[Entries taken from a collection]
•••••

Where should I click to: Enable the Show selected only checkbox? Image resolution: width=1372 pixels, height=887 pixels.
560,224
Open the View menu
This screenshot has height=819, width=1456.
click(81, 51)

•••••

**Exercise objective**
Generate an exact reproduction of all entries.

**Solved exercise**
Where should I click to: Enable the Show selected only checkbox? Image resolution: width=1372 pixels, height=887 pixels.
560,224
Open the View menu
This screenshot has height=819, width=1456.
click(81, 51)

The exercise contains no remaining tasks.